Instructions to follow
Include the line containing "How do I perform: Click" and every line after it up to the end of the material below; reproduce them exactly and drop the pictures.

Given information
•••

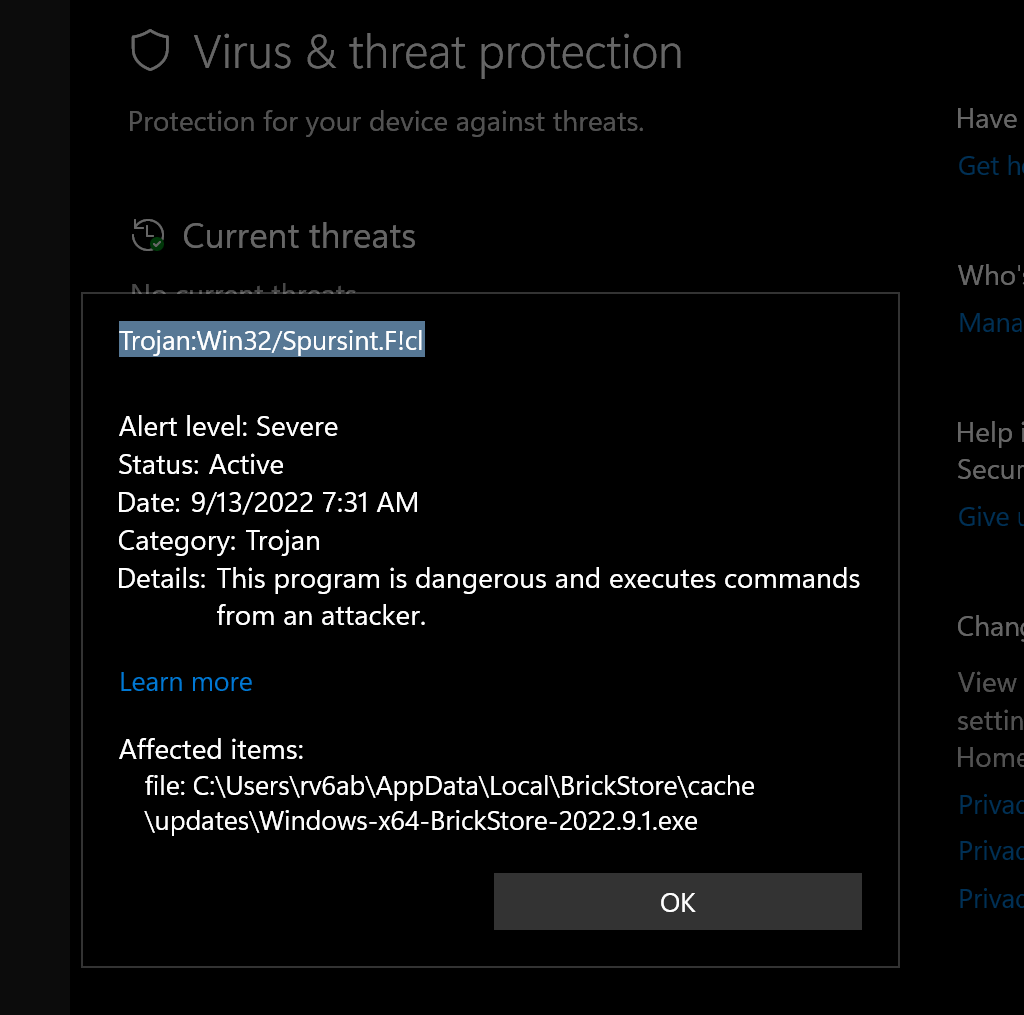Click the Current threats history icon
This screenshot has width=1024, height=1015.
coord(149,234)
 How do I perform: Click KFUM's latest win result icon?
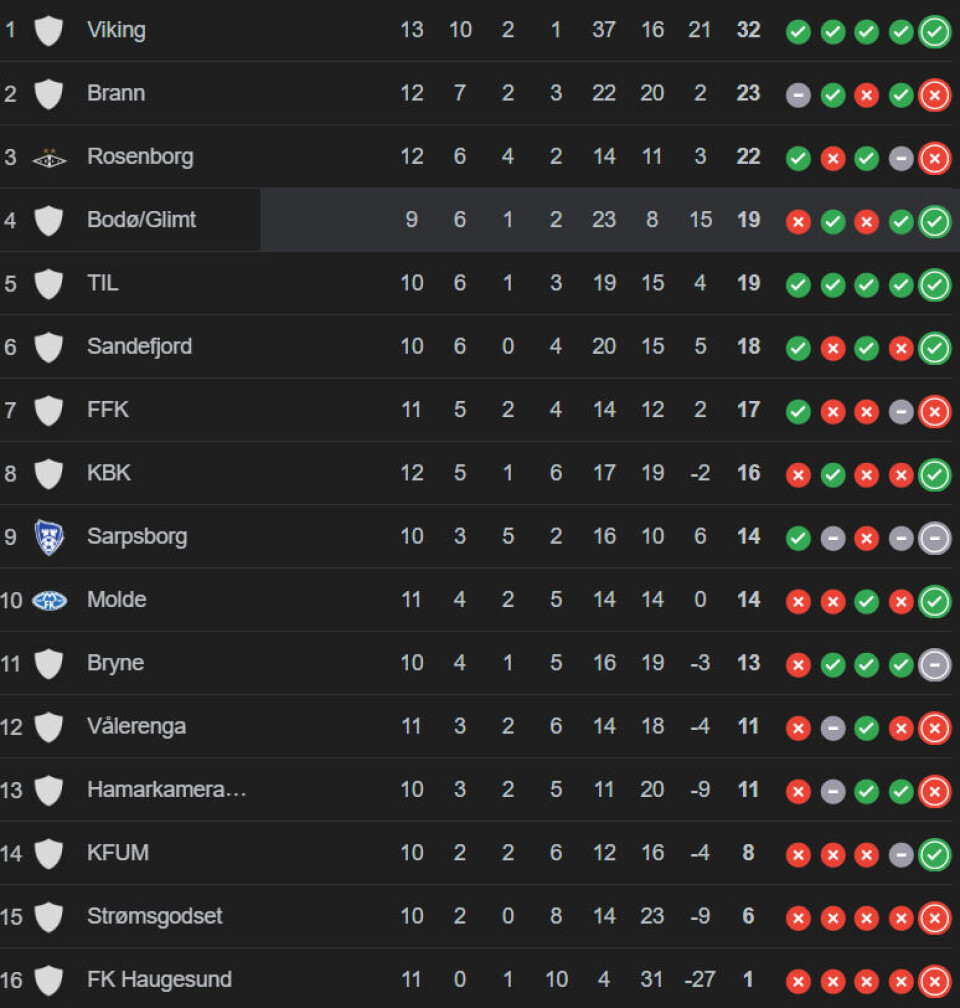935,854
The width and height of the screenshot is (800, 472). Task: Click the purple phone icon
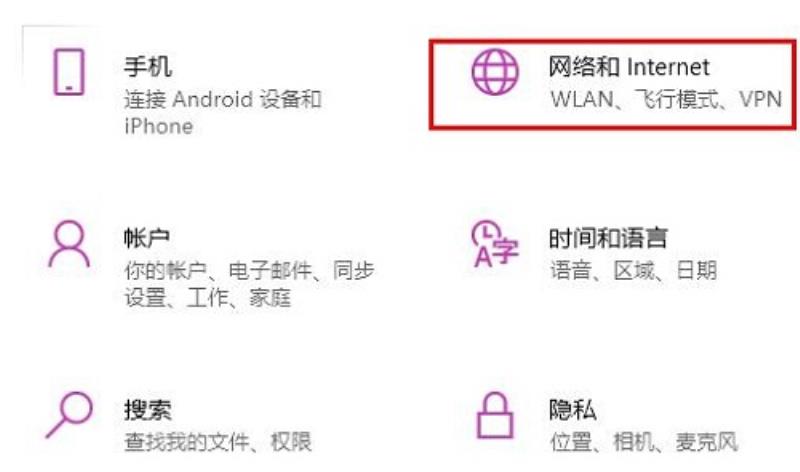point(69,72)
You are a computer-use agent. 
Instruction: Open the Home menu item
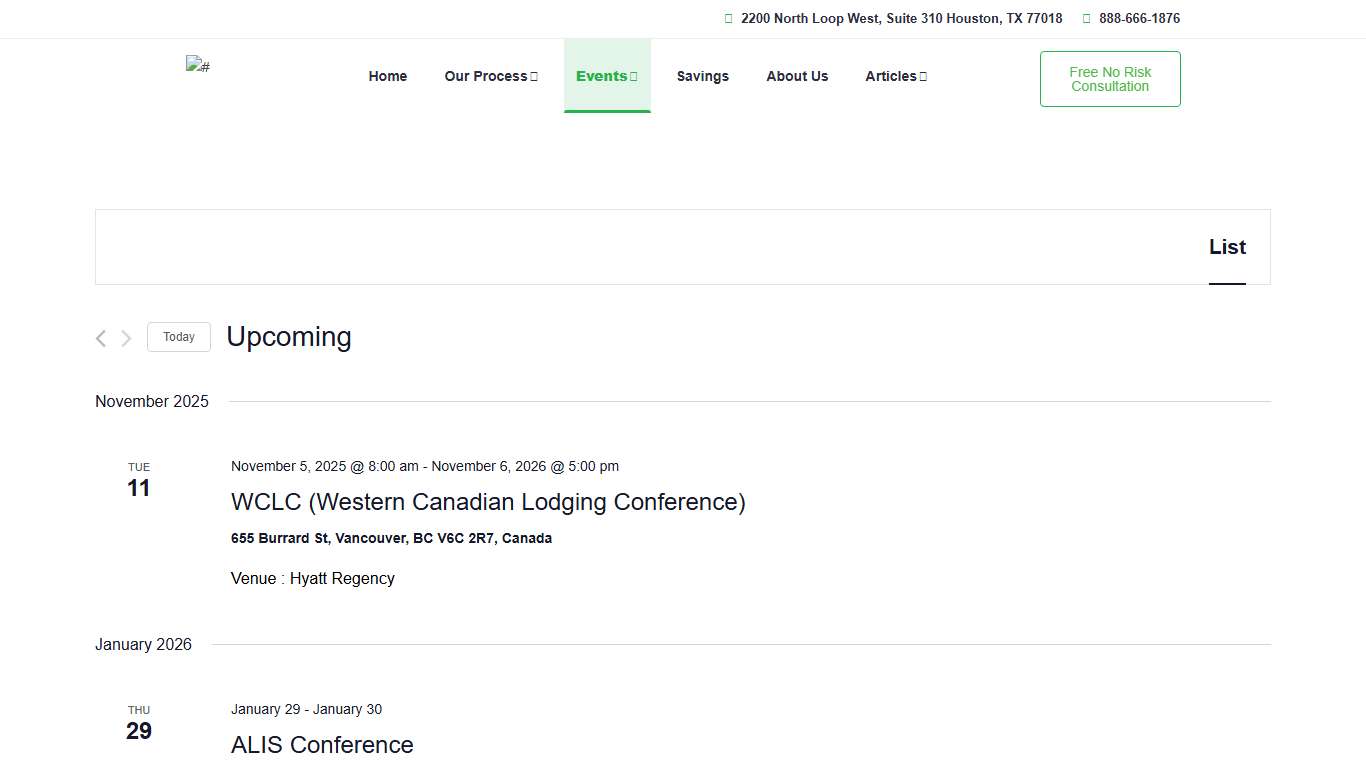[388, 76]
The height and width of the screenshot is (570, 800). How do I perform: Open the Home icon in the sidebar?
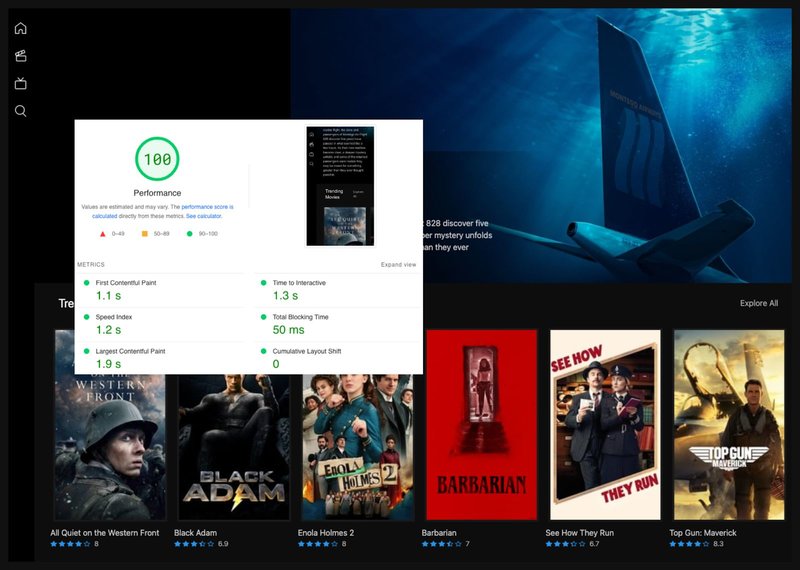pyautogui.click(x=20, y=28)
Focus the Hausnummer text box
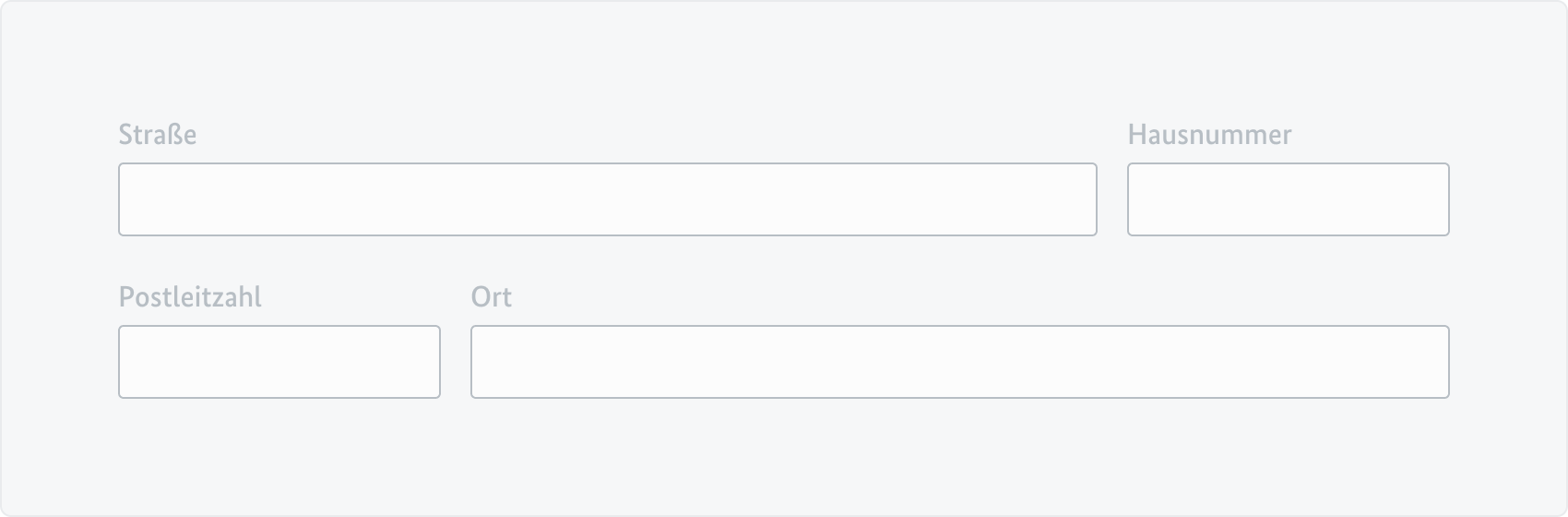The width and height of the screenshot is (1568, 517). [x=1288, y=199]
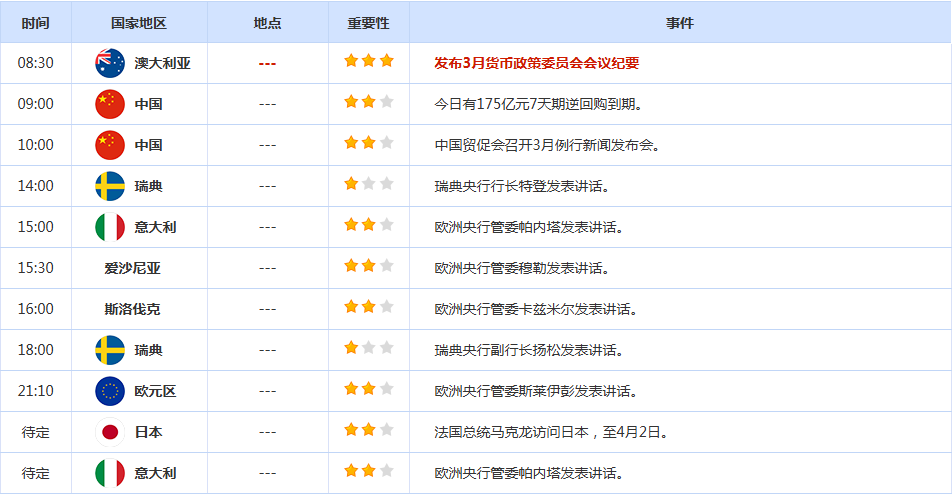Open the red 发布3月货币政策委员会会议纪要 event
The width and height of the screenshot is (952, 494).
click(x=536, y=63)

•••

Result of this task
 How do I perform: Click KFUM's latest win result icon?
935,854
The width and height of the screenshot is (800, 472). Task: Click the purple phone icon
point(69,72)
You are a computer-use agent. 
Instruction: Open the Home menu item
[388, 76]
The height and width of the screenshot is (570, 800). How do I perform: Open the Home icon in the sidebar?
pyautogui.click(x=20, y=28)
Focus the Hausnummer text box
The width and height of the screenshot is (1568, 517). [x=1288, y=199]
Open the red 发布3月货币政策委员会会议纪要 event
The width and height of the screenshot is (952, 494).
click(x=536, y=63)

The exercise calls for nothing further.